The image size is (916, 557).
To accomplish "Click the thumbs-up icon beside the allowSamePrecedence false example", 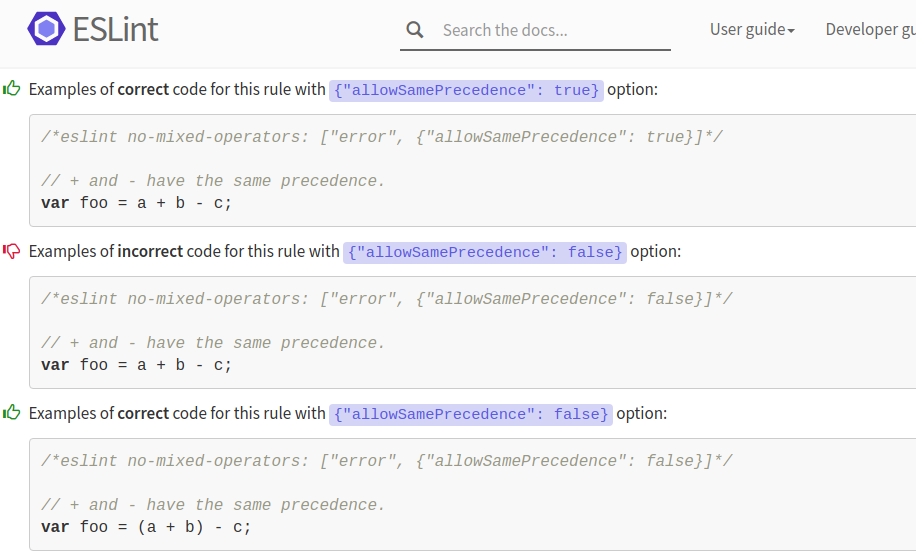I will click(x=12, y=413).
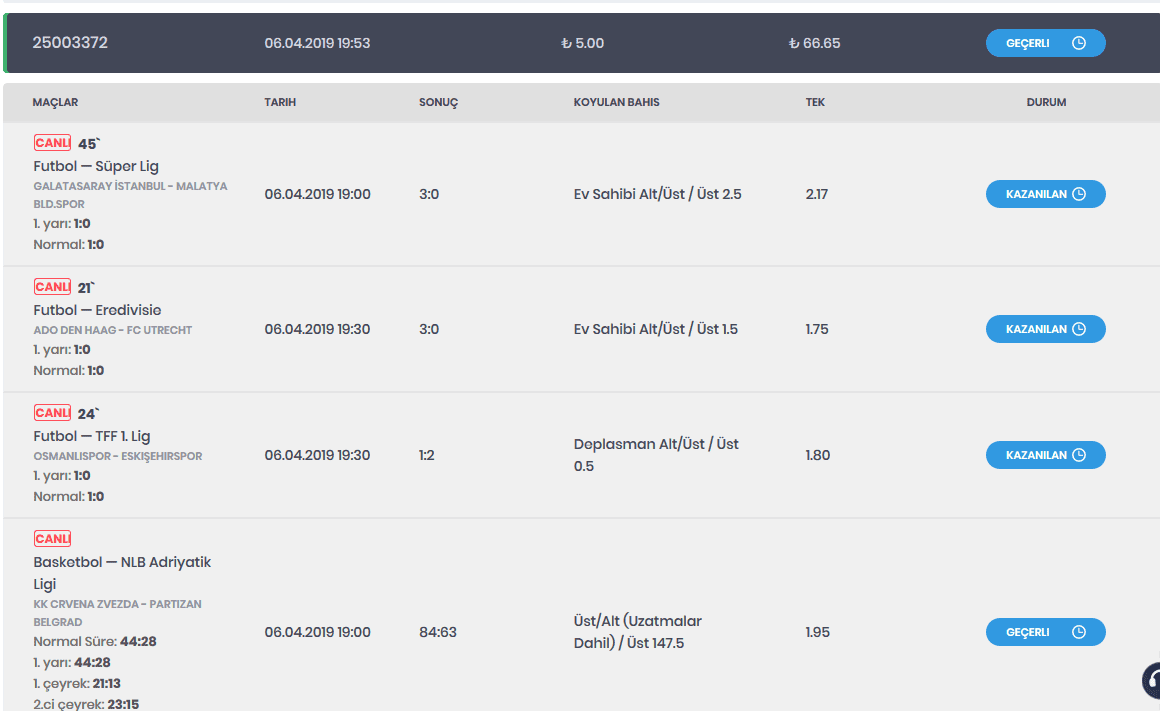The image size is (1160, 714).
Task: Click CANLI live badge for ADO Den Haag match
Action: (x=52, y=287)
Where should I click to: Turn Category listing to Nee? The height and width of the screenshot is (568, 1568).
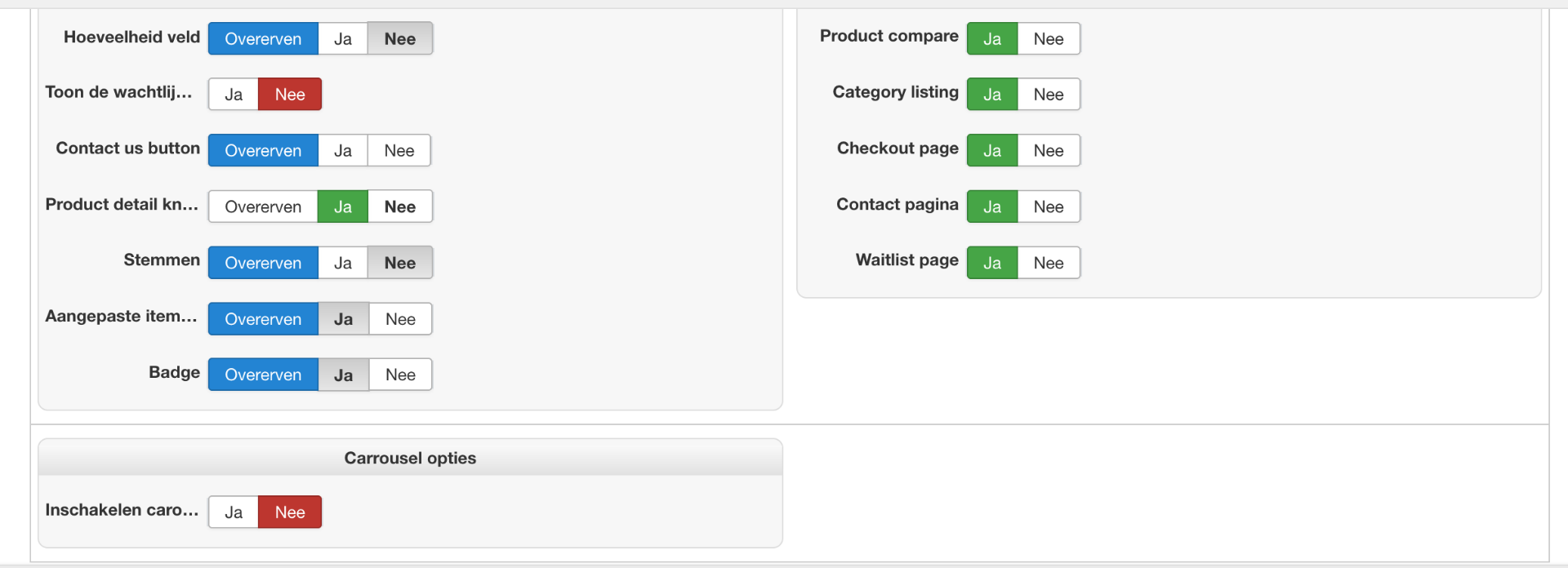(x=1049, y=95)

● PROBLEM: All lines from the one containing "Where should I" through the end of the data are to be written out exactly, with nothing added; skip the pictures.

● OUTPUT OF THE EXERCISE:
Where should I click to: Turn Category listing to Nee? The height and width of the screenshot is (568, 1568).
(x=1049, y=95)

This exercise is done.